## WHAT TO WORK ON
Copy out each line below in which the string "gray" appears.

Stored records
○ ○ ○ ○
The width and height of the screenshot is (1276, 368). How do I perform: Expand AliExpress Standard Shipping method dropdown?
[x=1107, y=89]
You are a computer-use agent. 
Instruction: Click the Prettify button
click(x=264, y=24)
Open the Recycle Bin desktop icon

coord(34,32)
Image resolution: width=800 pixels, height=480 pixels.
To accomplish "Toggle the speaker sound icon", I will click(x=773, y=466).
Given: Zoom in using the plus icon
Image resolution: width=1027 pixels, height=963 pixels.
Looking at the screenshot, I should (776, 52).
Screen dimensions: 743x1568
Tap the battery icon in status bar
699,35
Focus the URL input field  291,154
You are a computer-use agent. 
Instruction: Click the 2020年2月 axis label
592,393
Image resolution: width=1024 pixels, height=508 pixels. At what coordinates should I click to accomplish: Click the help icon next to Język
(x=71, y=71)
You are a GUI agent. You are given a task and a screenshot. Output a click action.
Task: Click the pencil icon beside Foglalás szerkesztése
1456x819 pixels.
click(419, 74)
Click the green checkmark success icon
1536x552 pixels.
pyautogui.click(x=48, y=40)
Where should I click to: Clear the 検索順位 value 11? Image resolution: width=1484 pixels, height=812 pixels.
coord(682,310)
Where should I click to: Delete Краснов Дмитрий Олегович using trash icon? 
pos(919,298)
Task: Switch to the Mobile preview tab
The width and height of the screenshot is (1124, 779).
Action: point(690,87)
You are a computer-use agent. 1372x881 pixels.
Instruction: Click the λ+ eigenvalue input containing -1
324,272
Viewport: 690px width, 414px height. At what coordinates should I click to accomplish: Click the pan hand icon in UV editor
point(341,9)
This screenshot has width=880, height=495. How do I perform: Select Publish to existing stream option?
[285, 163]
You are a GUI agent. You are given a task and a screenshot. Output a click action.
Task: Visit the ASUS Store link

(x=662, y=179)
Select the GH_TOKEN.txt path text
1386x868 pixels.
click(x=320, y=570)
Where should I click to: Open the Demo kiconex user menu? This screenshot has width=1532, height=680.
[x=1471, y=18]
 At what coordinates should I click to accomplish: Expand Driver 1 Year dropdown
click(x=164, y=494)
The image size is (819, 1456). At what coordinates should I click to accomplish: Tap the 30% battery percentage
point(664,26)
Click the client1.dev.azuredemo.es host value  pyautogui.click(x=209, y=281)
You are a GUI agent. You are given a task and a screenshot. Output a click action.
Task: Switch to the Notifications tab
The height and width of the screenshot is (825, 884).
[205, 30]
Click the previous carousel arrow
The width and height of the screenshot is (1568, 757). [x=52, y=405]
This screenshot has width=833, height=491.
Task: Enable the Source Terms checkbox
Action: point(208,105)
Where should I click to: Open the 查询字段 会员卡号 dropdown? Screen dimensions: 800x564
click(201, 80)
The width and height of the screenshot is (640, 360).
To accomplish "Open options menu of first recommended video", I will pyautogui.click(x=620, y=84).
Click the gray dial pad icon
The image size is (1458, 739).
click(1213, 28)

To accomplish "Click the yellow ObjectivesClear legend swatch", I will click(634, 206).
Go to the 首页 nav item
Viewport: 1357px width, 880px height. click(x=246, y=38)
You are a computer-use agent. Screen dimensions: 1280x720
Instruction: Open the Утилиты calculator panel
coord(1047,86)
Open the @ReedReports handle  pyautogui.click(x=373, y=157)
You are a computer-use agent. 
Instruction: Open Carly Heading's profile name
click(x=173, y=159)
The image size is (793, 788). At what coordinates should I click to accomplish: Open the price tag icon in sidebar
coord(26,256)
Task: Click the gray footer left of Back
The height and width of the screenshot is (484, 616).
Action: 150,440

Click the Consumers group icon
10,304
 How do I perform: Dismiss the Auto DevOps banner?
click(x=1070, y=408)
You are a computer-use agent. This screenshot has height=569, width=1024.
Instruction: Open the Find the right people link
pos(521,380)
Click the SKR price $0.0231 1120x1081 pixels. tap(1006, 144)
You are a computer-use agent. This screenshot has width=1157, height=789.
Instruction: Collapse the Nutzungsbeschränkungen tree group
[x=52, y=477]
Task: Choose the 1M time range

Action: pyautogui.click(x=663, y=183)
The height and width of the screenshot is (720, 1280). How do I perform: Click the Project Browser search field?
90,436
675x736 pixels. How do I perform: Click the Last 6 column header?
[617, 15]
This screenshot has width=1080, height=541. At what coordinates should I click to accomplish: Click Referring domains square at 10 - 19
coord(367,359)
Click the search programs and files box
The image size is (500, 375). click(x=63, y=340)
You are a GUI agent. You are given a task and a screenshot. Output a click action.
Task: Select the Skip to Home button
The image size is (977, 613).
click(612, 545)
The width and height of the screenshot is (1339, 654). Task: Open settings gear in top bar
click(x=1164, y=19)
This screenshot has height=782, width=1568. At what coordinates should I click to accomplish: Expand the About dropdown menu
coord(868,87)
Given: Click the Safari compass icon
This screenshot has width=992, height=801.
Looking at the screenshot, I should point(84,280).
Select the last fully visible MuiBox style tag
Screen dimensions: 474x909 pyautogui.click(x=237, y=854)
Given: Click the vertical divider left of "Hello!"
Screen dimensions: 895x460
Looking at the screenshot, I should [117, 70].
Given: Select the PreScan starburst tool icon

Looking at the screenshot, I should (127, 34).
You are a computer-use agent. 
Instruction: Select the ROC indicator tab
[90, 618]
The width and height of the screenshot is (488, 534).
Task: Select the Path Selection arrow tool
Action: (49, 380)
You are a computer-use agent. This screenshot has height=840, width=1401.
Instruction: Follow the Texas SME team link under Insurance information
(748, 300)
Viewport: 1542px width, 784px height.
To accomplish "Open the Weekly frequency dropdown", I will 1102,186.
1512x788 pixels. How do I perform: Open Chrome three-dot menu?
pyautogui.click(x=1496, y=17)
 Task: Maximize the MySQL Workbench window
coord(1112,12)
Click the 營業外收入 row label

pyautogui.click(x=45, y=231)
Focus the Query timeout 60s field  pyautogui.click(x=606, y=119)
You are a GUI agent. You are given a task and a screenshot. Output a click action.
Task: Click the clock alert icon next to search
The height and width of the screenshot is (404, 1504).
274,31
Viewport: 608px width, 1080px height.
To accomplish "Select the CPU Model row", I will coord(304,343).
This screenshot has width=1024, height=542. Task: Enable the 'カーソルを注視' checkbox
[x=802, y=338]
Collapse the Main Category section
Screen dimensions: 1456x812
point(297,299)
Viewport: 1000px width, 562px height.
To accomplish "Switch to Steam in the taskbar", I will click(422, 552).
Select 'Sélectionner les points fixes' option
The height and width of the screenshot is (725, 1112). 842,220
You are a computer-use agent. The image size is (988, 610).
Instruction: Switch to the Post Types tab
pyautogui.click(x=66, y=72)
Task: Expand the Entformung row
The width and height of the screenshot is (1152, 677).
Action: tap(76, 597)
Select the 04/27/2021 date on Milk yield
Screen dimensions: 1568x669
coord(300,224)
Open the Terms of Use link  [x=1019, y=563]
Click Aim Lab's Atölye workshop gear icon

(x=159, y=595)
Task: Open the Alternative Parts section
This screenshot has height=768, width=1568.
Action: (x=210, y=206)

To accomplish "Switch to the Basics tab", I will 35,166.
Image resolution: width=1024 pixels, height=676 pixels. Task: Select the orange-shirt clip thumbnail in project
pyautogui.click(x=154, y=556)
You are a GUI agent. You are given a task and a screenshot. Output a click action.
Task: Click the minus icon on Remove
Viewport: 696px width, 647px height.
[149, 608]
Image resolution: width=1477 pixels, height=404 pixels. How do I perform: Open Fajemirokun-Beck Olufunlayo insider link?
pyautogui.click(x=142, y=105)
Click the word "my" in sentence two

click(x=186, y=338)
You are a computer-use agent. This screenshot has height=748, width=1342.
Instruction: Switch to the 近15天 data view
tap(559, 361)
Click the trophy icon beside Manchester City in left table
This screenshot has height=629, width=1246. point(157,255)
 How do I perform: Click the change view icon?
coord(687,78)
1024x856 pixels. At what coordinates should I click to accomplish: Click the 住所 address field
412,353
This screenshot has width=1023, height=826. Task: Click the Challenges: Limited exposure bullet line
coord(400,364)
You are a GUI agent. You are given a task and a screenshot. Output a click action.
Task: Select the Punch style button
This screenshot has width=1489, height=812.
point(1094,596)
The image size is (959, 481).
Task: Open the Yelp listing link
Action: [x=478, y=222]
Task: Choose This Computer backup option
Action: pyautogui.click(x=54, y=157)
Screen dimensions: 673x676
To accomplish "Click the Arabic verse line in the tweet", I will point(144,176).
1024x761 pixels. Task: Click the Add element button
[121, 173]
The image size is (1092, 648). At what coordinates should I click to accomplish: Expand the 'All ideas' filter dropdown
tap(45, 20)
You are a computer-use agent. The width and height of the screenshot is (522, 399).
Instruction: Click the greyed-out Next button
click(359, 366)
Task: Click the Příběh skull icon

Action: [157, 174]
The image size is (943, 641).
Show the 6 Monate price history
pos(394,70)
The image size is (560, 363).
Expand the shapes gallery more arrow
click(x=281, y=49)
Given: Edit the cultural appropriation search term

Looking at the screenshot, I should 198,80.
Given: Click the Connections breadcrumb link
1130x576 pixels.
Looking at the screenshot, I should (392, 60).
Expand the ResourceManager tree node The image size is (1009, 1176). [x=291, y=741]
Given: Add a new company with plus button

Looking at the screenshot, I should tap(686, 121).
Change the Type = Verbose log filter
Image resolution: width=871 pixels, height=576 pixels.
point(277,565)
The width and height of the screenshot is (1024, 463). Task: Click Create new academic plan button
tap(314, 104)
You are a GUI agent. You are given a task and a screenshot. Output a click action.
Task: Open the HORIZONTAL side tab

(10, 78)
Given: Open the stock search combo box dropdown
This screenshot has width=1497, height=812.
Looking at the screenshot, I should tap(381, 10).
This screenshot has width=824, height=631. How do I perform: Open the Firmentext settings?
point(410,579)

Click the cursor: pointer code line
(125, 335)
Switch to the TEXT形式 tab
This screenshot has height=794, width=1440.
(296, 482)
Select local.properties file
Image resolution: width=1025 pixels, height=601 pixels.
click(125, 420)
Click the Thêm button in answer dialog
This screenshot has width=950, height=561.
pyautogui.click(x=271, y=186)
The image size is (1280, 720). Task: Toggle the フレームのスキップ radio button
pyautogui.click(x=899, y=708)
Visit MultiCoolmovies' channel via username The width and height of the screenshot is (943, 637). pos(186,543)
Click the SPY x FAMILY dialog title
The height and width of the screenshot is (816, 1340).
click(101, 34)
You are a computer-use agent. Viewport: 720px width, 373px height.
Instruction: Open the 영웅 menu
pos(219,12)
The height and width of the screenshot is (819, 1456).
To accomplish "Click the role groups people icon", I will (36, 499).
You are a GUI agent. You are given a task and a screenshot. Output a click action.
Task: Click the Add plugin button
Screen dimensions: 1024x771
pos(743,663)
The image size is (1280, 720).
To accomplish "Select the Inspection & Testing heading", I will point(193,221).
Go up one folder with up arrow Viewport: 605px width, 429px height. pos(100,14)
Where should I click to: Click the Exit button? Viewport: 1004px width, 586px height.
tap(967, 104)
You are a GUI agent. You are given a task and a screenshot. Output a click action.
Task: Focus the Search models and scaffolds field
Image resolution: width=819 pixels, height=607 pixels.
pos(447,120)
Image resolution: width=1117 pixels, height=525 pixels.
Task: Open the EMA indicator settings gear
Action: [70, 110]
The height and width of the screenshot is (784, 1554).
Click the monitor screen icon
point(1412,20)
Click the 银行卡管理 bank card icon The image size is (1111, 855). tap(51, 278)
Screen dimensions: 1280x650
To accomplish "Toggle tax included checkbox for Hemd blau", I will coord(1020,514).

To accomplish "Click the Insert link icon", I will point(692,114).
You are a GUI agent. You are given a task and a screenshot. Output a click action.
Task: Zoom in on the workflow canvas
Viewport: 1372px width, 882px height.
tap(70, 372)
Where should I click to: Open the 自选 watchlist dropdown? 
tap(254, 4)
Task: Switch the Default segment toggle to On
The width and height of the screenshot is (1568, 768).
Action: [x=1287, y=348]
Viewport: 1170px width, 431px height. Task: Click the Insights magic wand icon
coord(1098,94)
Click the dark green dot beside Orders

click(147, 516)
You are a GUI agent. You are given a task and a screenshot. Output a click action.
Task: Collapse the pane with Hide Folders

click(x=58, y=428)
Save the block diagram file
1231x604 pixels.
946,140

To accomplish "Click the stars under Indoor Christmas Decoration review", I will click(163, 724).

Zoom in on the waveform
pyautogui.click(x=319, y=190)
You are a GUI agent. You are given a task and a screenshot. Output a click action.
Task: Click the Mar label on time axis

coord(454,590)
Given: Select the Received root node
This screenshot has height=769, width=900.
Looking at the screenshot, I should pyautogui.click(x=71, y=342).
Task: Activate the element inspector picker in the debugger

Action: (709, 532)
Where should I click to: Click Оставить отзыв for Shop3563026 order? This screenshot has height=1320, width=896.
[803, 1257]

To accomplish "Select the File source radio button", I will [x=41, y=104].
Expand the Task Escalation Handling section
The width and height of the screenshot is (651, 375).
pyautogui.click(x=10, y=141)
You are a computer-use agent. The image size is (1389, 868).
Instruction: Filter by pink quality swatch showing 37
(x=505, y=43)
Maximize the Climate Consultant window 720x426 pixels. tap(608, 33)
○ ○ ○ ○
## OUTPUT OF THE TASK
Click the gray dial pad icon
Task: Click the gray footer left of Back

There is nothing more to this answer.